Fast Food Nation

February 9, 2009
By Alisa David BRONZE, Dallas, Texas
Alisa David BRONZE, Dallas, Texas
1 article 0 photos 0 comments

American's love affair with fast food has been on a steady growth curve since the end of World War II but has really picked up steam since the1970's. Eric Schlosser, the author of Fast Food Nation, confronts this invasion of fast food on the United States. The primary topics of this book deal with how it happened, why it happened, and the impact it has had, and is having, on America and the world. The increase of fast food dining, after the 1970s, has been fueled by the sustained drop in the hourly wage and the shift of additional mothers employed at a job away from the home. It is interesting to note that in 1975 only about one in three mothers with young children were employed. Today that figure has changed to two out of three working outside of the home. In the 1970's 75% of food purchases in this nation went toward food products for cooking at home. It is estimated that today almost 50% is spent for food purchased and consumed outside the home with a majority of that amount going to fast food restaurants. And McDonald's, which had a little more than 1,000 restaurants before 1970's is now opening around 2,000 per year and its total establishments have topped 30,000.

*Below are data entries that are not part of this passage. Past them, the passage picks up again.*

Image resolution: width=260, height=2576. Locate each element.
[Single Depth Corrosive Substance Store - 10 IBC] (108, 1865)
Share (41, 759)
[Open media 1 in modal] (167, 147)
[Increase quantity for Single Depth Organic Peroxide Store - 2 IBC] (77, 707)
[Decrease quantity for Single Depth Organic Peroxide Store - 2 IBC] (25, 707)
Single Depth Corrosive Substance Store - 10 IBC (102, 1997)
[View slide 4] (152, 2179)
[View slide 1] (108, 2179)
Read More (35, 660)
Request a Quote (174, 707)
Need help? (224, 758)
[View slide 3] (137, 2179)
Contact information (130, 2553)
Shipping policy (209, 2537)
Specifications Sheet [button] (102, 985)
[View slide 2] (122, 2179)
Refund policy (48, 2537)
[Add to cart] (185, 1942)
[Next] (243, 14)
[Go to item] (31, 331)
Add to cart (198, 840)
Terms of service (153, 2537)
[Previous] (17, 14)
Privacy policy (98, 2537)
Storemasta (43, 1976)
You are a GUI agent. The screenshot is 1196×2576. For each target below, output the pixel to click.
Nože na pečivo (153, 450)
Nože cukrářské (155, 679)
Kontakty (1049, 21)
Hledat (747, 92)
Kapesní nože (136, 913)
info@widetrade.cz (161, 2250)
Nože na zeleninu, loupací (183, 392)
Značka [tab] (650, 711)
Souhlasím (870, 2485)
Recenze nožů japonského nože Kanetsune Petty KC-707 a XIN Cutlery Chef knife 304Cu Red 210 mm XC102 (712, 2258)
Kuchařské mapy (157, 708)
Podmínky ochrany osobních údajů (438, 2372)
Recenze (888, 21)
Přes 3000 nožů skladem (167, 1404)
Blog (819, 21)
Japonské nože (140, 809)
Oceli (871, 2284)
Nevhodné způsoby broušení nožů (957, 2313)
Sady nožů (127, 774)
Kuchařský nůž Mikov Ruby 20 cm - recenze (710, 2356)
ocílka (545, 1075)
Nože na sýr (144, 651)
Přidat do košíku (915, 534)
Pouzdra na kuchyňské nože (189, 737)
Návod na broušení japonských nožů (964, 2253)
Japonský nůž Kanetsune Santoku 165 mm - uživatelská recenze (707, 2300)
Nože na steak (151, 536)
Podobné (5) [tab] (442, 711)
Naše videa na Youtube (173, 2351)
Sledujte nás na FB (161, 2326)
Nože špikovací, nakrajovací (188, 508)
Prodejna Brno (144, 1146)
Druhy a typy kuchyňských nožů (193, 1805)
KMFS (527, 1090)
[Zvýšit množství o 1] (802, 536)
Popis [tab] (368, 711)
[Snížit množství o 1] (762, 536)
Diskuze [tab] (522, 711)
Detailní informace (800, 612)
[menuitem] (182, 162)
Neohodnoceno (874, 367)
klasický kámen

Eating out weekly at such fast food establishments as KFC, McDonalds, and Subways, the Generation X and Generation Y groups of Americans have grown up surrounded by a fast food culture. It is everywhere; it's inside magazines, on television, and even on toys. It has become ingrained in the American lifestyle. And that American way of life is being exported to the far corners of the world. Schlosser insists that the large purchasing power of the large fast food business has an unparalleled amount of control over the country's agricultural and farming systems, eliminates the chance for smaller businesses to compete, and standardizes the same food served from coast to coast. The specialties that made of the unique characteristics of different parts of the nation are slowly dissipating.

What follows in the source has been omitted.